Pipelining¶
A pipeline is a sequential composition of a number of transformers, and a final estimator. Ibex allows pipeline compositions in both the original sklearn
explicit way, as well as a more succinct pipeline-syntax version.
In this chapter we’ll use the following Iris dataset:
>>> import numpy as np
>>> from sklearn import datasets
>>> import pandas as pd
>>>
>>> iris = datasets.load_iris()
>>> features, iris = iris['feature_names'], pd.DataFrame(
... np.c_[iris['data'], iris['target']],
... columns=iris['feature_names']+['class'])
>>>
>>> iris.columns
Index([...'sepal length (cm)', ...'sepal width (cm)', ...'petal length (cm)',
...'petal width (cm)', ...'class'],
dtype='object')
We’ll also use SVC and PCA:
>>> from ibex.sklearn.svm import SVC as PdSVC
>>> from ibex.sklearn.decomposition import PCA as PdPCA
sklearn
Alternative¶
Using sklearn.pipeline.Pipeline
, we can create a pipeline of steps:
>>> from sklearn.pipeline import Pipeline
>>>
>>> clf = Pipeline([('pca', PdPCA(n_components=2)), ('svm', PdSVC(kernel="linear"))])
Note how the step names can be exactly specified.

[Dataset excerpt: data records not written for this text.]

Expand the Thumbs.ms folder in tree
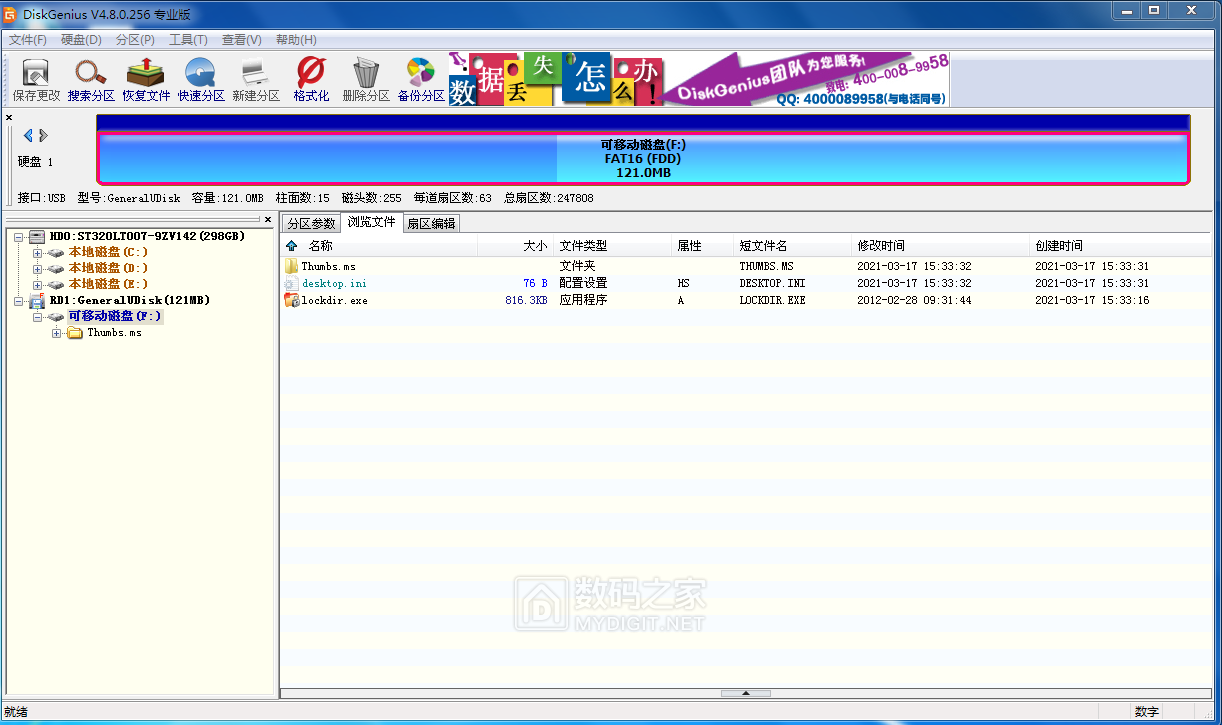This screenshot has width=1222, height=725. 57,333
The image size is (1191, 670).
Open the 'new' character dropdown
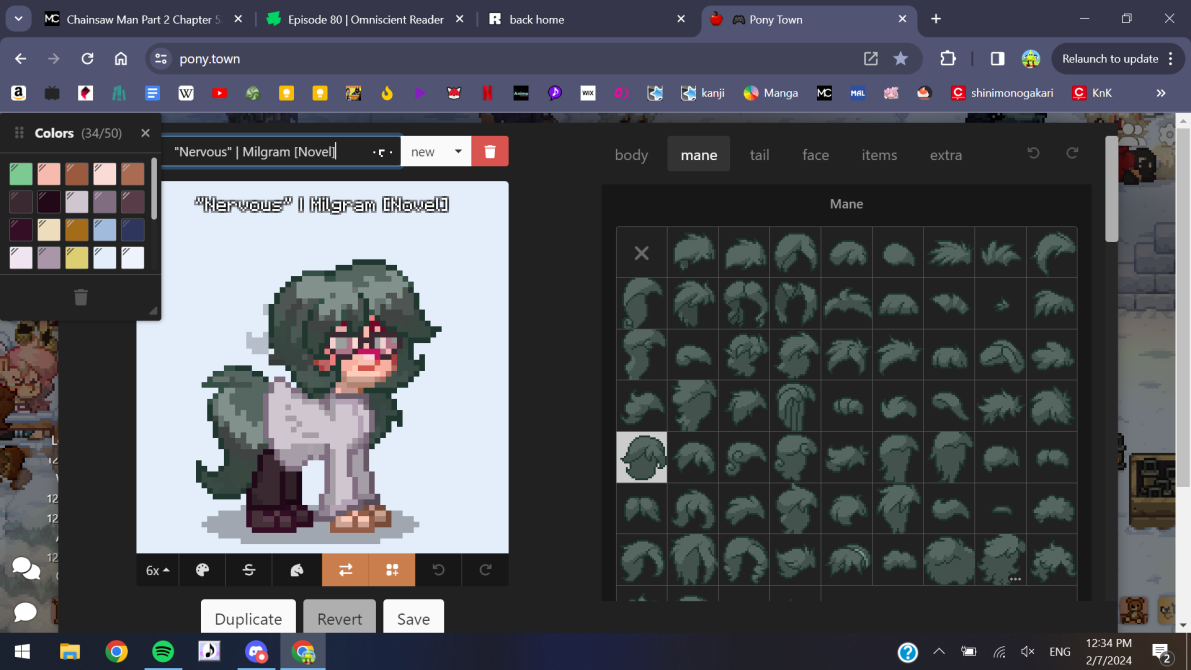click(x=436, y=151)
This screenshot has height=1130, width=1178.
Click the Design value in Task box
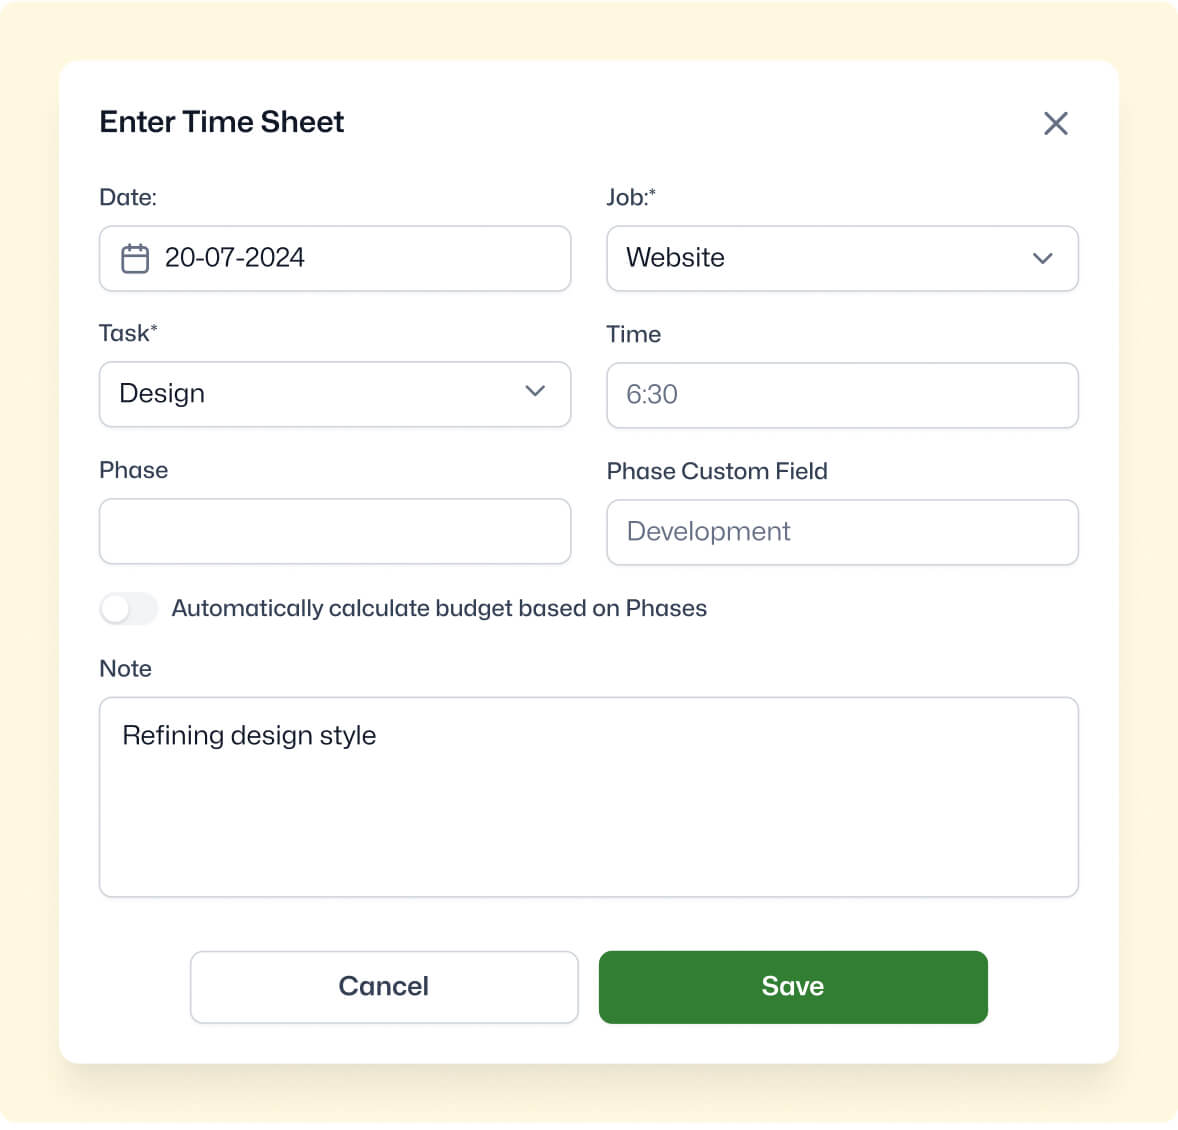coord(162,394)
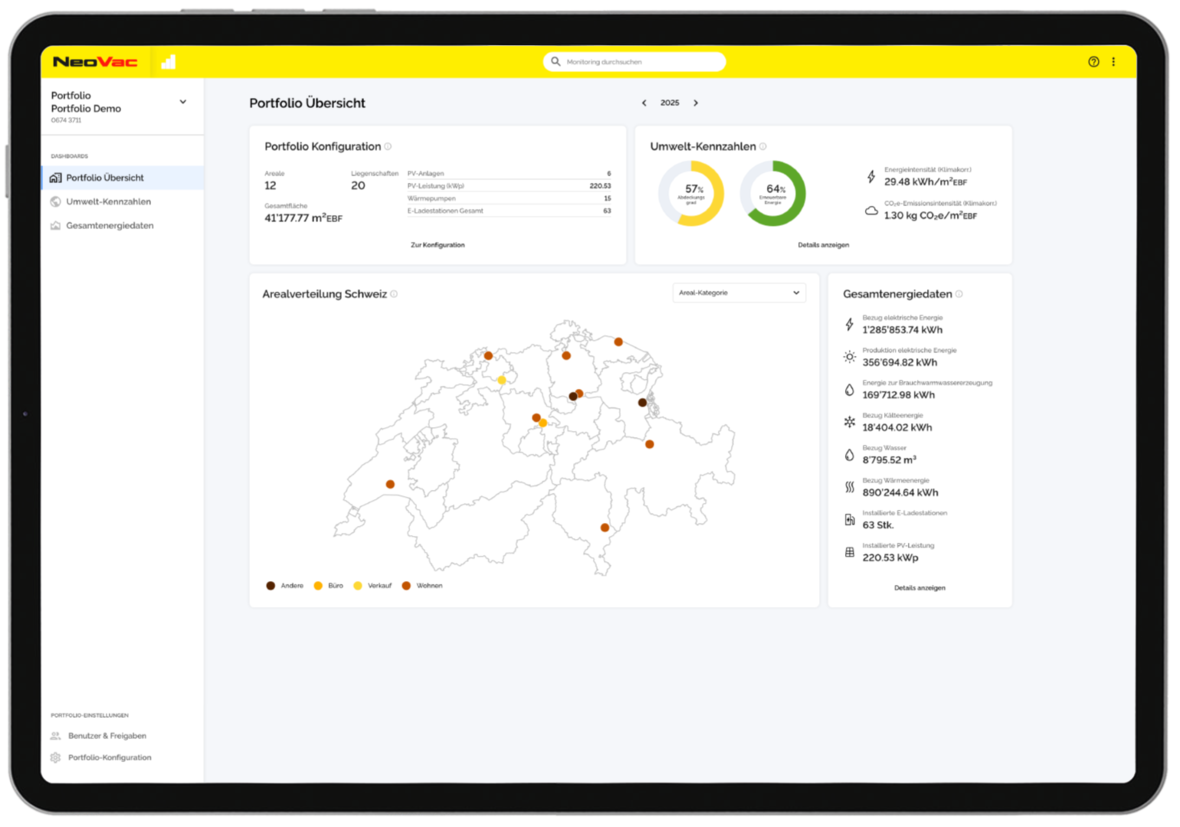Go to next year with right arrow
Screen dimensions: 1180x827
pyautogui.click(x=695, y=102)
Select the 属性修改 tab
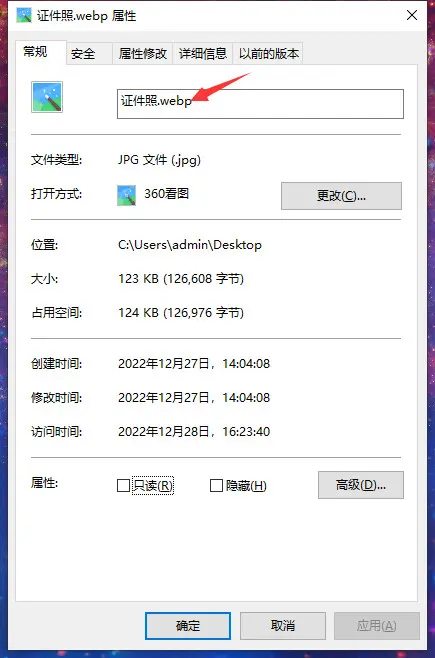 point(143,54)
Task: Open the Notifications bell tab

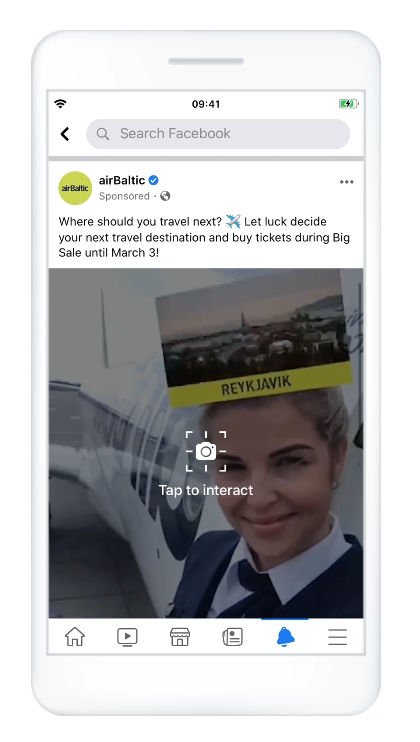Action: pos(285,637)
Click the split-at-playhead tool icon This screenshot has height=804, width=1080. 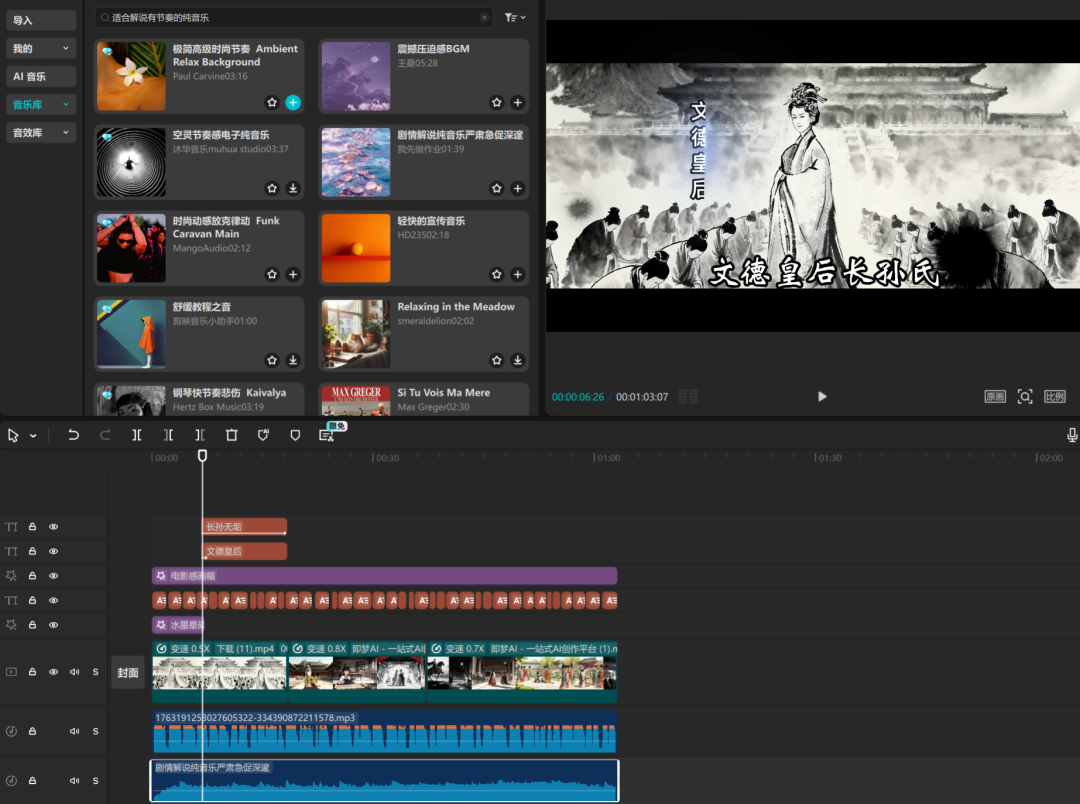[137, 435]
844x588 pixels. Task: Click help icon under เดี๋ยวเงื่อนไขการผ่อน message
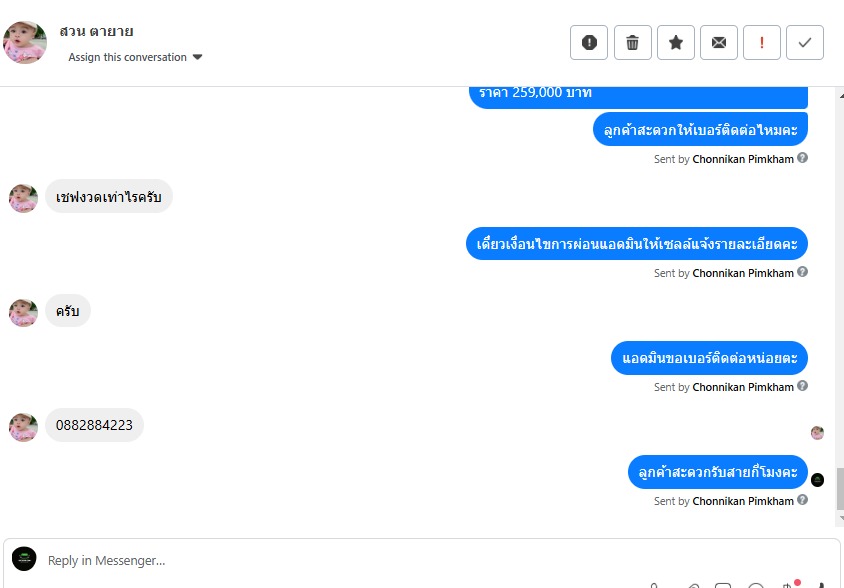pos(802,272)
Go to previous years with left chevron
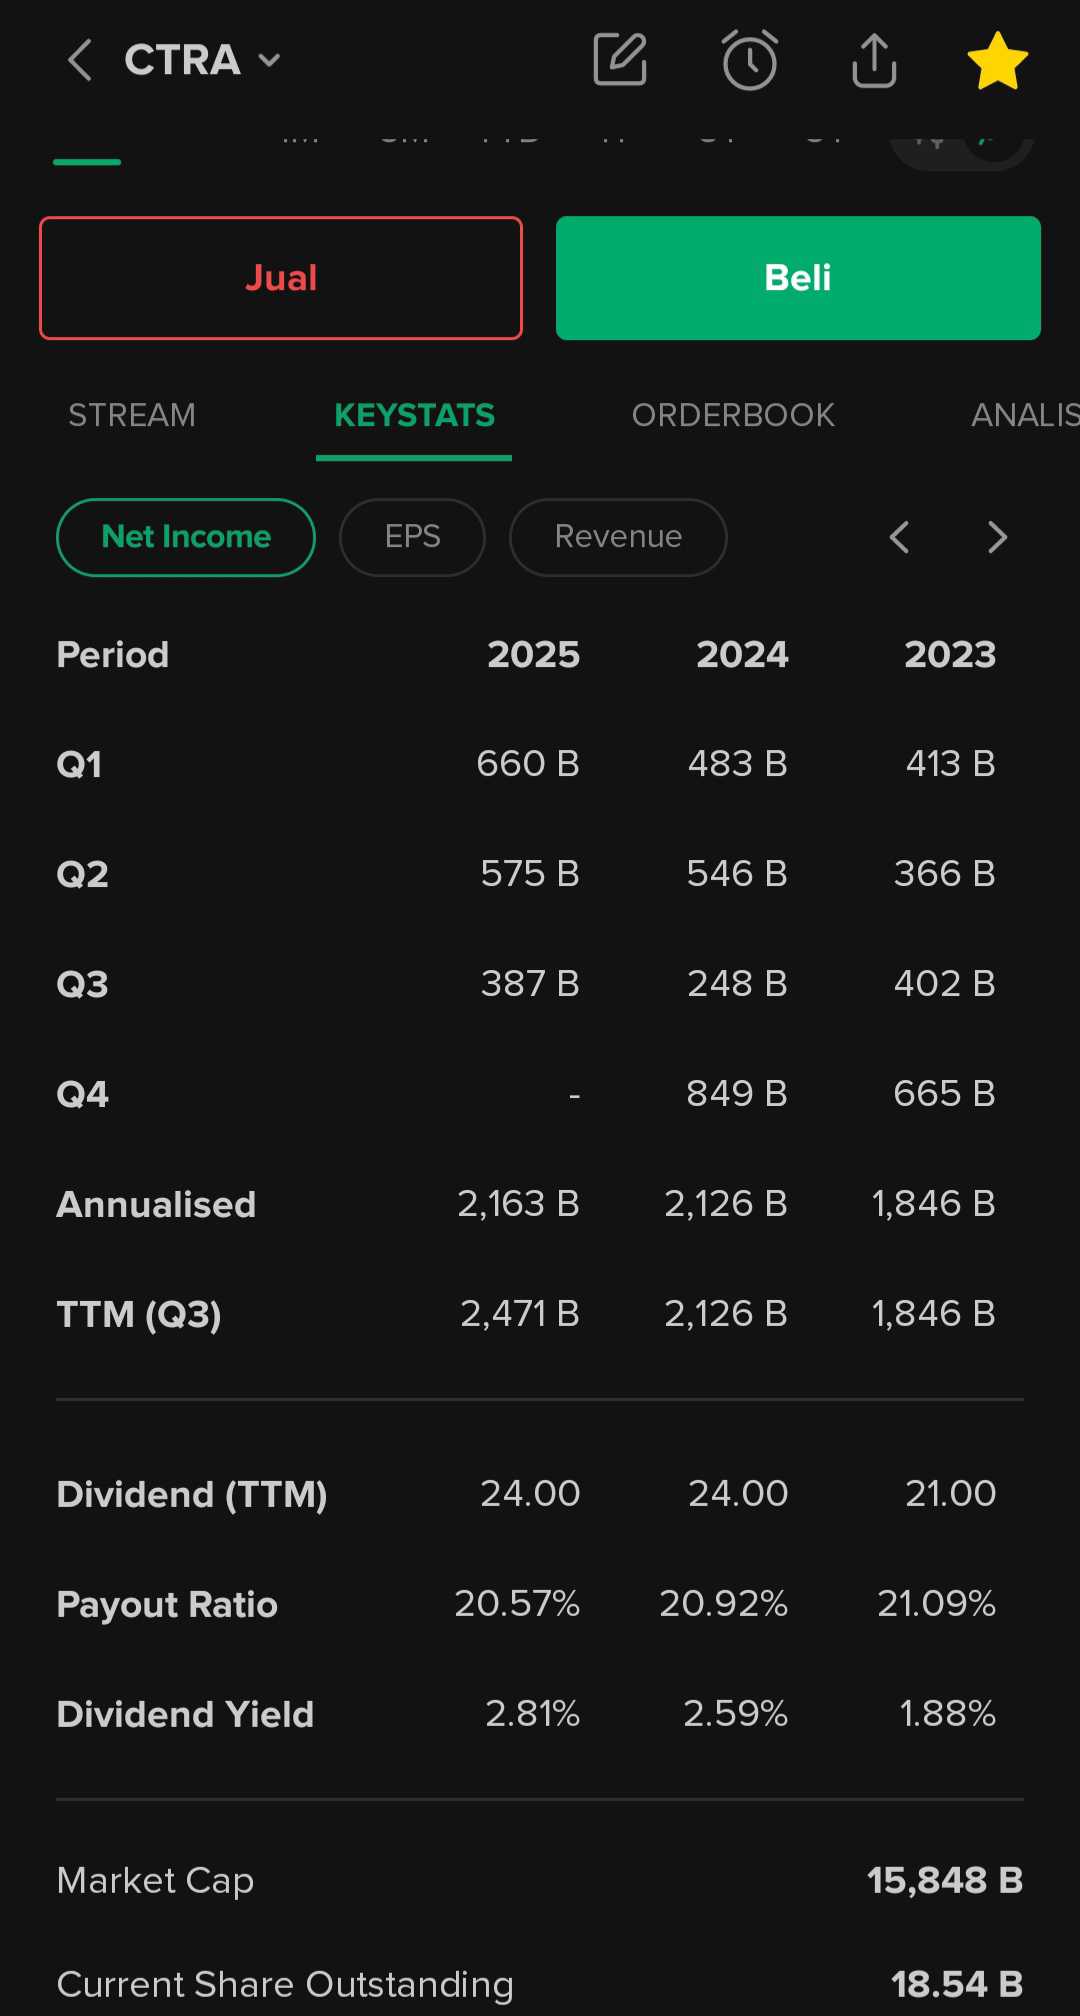 pos(900,537)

The name of the second step is 'svm'
, even though that is unrelated to the name of the class.
>>> clf.steps
[('pca', Adapter[PCA](...
...)), ('svm', Adapter[SVC](...
...
...
...))]
Tip
Steps’ names are important, as they are used by
sklearn.pipeline.Pipeline.set_params()
and sklearn.pipeline.Pipeline.get_params()
.
Pipeline-Syntax Alternative¶
Using the pipeline syntax, we can use |
to create a pipeline:
>>> clf = PdPCA(n_components=2) | PdSVC(kernel="linear")
Note that the name of the second step is 'svc'
:
>>> clf.steps
[('pca', Adapter[PCA](...
...)), ('svc', Adapter[SVC](...
...
...
...))]
This is because the name of the class (in lowercase) is 'svc'
:
>>> PdSVC.__name__.lower()
'svc'
In fact, this is exactly the behavior of sklearn.pipeline.make_pipeline()
. The make_pipeline
function, however, does not allow using same-class objects, as the names would be duplicated. Ibex allows this by detecting this, and numbering same-class steps:
>>> from ibex import trans
>>>
>>> (trans(np.sin) | trans(np.cos)). steps
[('functiontransformer_0', FunctionTransformer(...
...)), ('functiontransformer_1', FunctionTransformer(...
...))]
>>>
>>> (trans(np.sin) | trans(np.cos) | trans(np.tan)). steps
[('functiontransformer_0', FunctionTransformer(...
...)), ('functiontransformer_1', FunctionTransformer(...
...)), ('functiontransformer_2', FunctionTransformer(...
...))]
This alternative, therefore, is more succinct, but allows less control over the steps’ names.